(Records from a dataset)
== Segment start ==

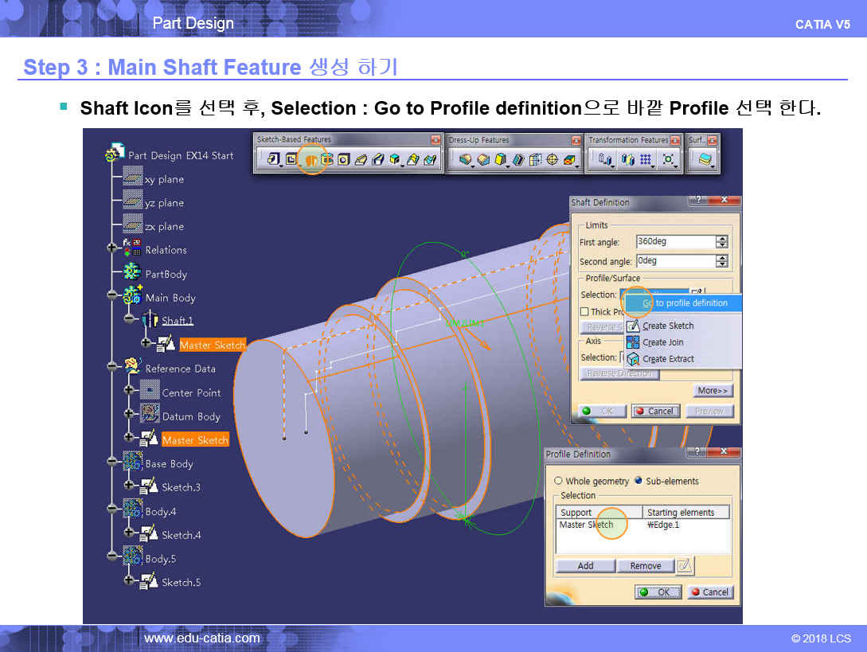Select the Whole geometry radio button

[559, 481]
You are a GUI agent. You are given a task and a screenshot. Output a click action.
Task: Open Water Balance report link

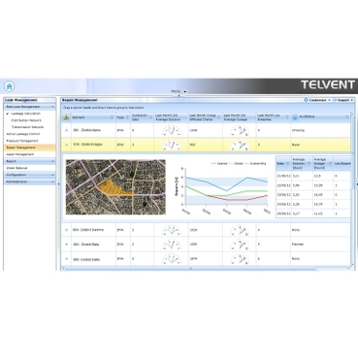pos(16,168)
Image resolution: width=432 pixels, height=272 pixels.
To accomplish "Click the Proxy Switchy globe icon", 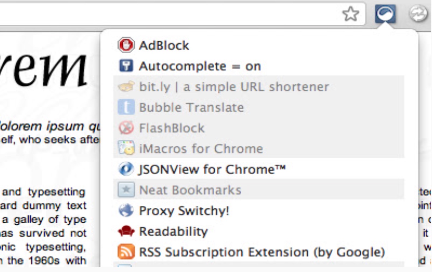I will pyautogui.click(x=126, y=210).
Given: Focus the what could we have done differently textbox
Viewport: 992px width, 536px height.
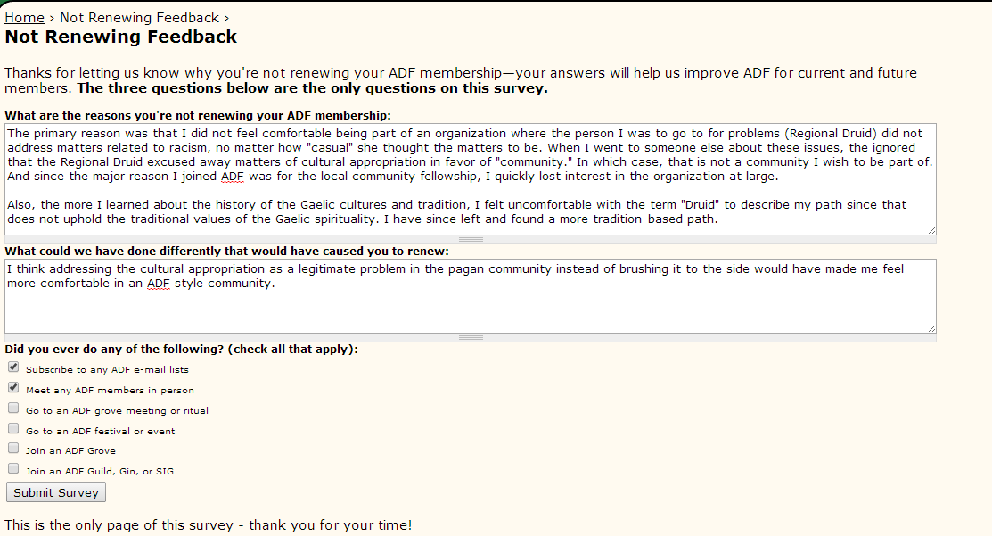Looking at the screenshot, I should [470, 295].
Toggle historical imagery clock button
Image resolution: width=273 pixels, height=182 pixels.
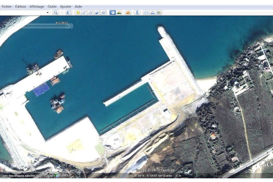click(112, 13)
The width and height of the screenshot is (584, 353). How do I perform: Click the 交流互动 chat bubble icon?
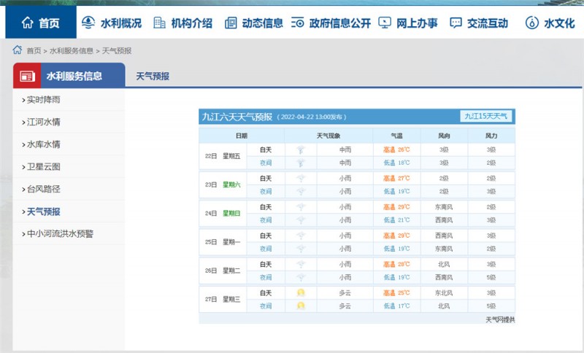456,23
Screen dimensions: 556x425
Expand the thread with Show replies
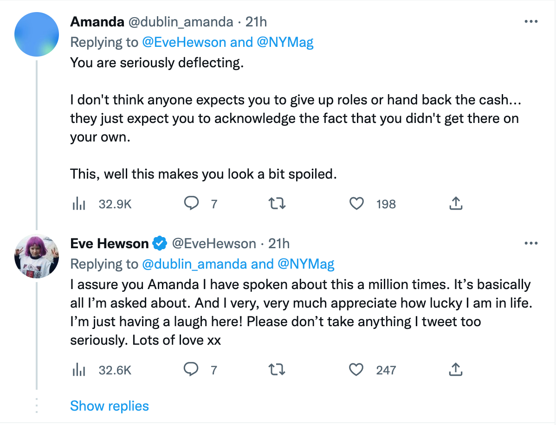[x=110, y=406]
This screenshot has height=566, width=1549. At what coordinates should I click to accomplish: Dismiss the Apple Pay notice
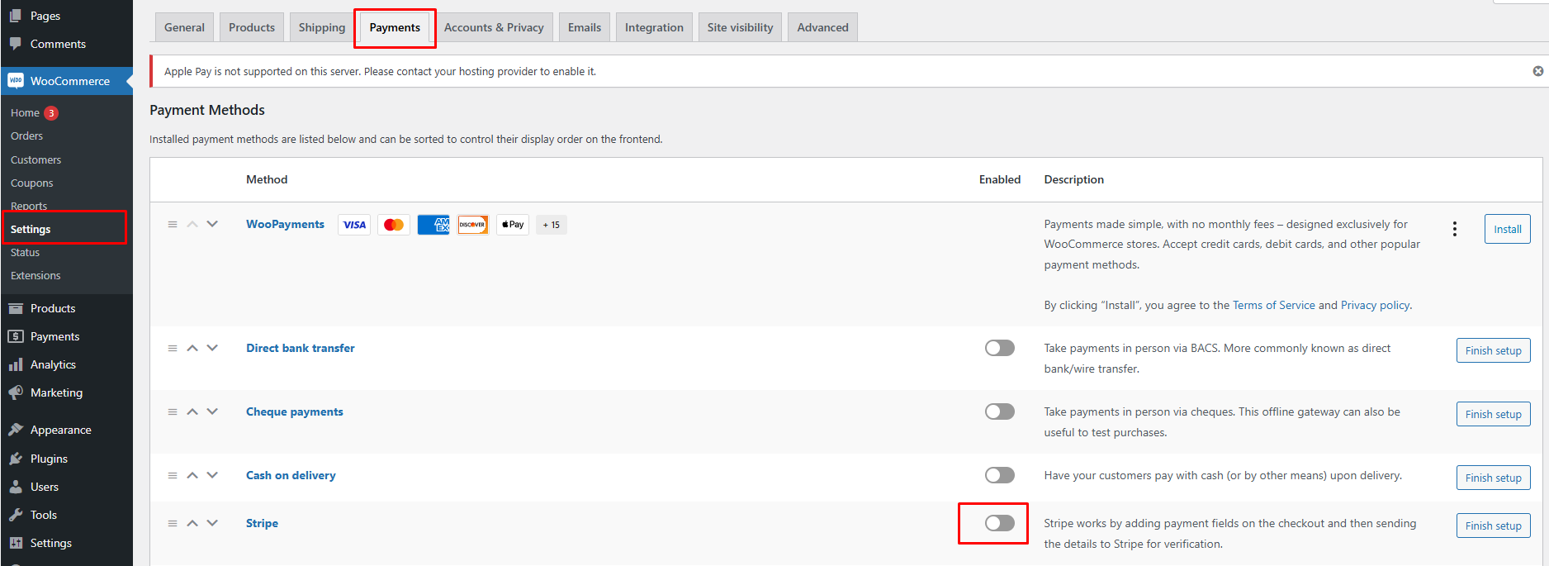[1537, 71]
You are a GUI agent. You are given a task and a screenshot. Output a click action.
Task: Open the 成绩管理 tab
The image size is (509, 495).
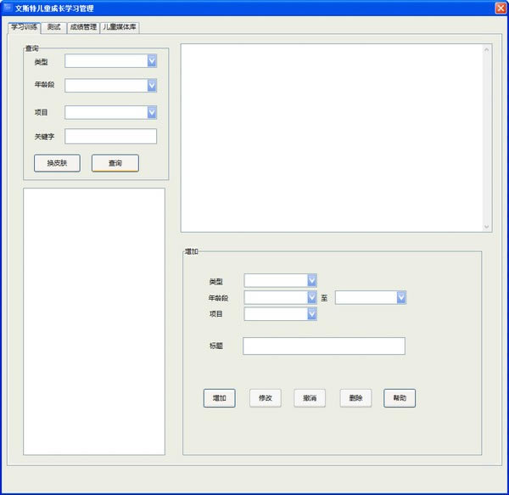82,27
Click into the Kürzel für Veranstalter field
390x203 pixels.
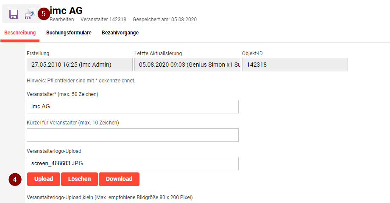click(x=132, y=135)
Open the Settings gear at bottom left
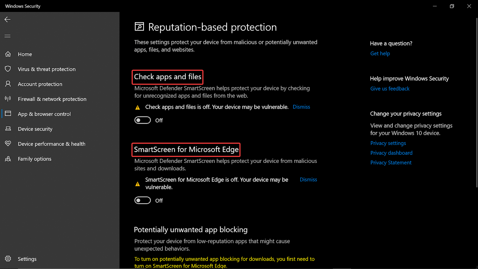 tap(8, 259)
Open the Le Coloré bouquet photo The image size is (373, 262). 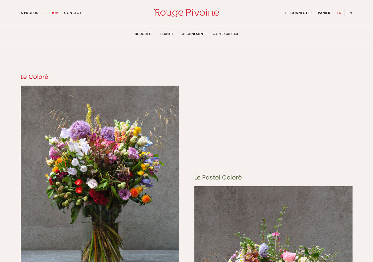[x=100, y=174]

== Segment end ==

WORK TO BE COMPLETED -
Between and including the line with "The width and" and the line with "Click into the Kürzel für Veranstalter field", repeat every line exactly as it appears above, with pictures left out.

RESPONSE AREA -
The width and height of the screenshot is (584, 353). How do I perform: Click the 交流互动 chat bubble icon?
456,23
Screen dimensions: 556x425
Expand the thread with Show replies
[x=110, y=406]
This screenshot has height=566, width=1549. At what coordinates should I click to accomplish: Dismiss the Apple Pay notice
[1537, 71]
You are a GUI agent. You are given a task and a screenshot. Output a click action.
Task: Open the 成绩管理 tab
The image size is (509, 495).
82,27
Click into the Kürzel für Veranstalter field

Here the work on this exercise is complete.